Synthesis of superparamagnetic nanoparticles dispersed in spherically shaped carbon nanoballs

  • E.M.M. Ibrahim
  • Silke Hampel
  • Jürgen Thomas
  • Diana Haase
  • A. U. B. Wolter
  • Vyacheslav O. Khavrus
  • Christine Täschner
  • Albrecht Leonhardt
  • Bernd Büchner
Research Paper

Abstract

In this work, carbon nanoballs in spherical shape with diameter 70 ± 2 nm containing well-dispersed superparamagnetic magnetite/maghemite Fe3O4/γ-Fe2O3 nanoparticles of 5–10 nm in size were synthesised by a facile route using the radio frequency (rf) plasma in order to assist the pyrolysis of ferrocene. Ferrocene was placed in an inductively coupled rf plasma field without additional thermal heating to activate simultaneous sublimation and pre-pyrolysis processes. During this plasma activation, the resultant derivatives were carried by an argon gas stream into the hot zone of a resistance furnace (600 °C) for complete thermal decomposition. The deposition of the nanoballs could be observed in the hot zone of the furnace at a temperature of 600 °C. The synthesised nanoballs are highly dispersible in solvents that make them particularly suitable for different applications. Their morphology, composition and structure were characterized by high-resolution scanning and transmission electron microscopy, including selected area electron diffraction, electron energy loss spectroscopy and X-ray diffraction. Magnetic measurements demonstrated that the nanoballs possess superparamagnetic characteristics.

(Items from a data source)
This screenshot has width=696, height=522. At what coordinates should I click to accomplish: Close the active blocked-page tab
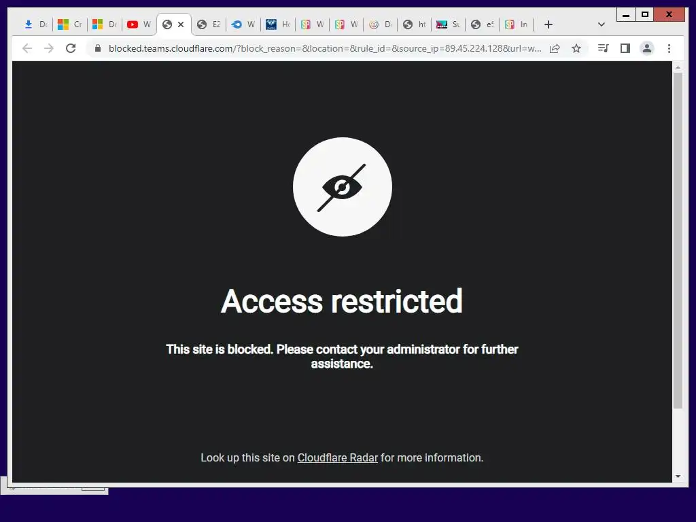coord(181,24)
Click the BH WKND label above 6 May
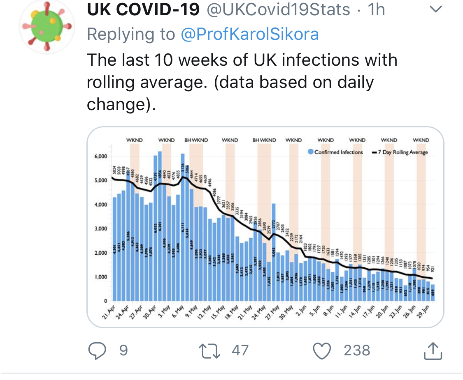Viewport: 463px width, 380px height. tap(191, 140)
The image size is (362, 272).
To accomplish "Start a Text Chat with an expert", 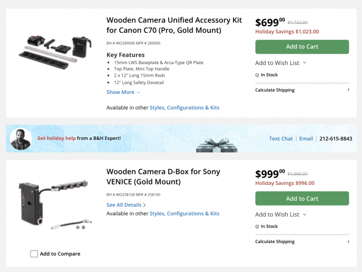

• PROBLEM STATEMENT: In the abstract on carbon nanoballs, what temperature does the hot zone of the resistance furnace reach? The records are separate material and are unrelated to the text.

• REPLY: 600 °C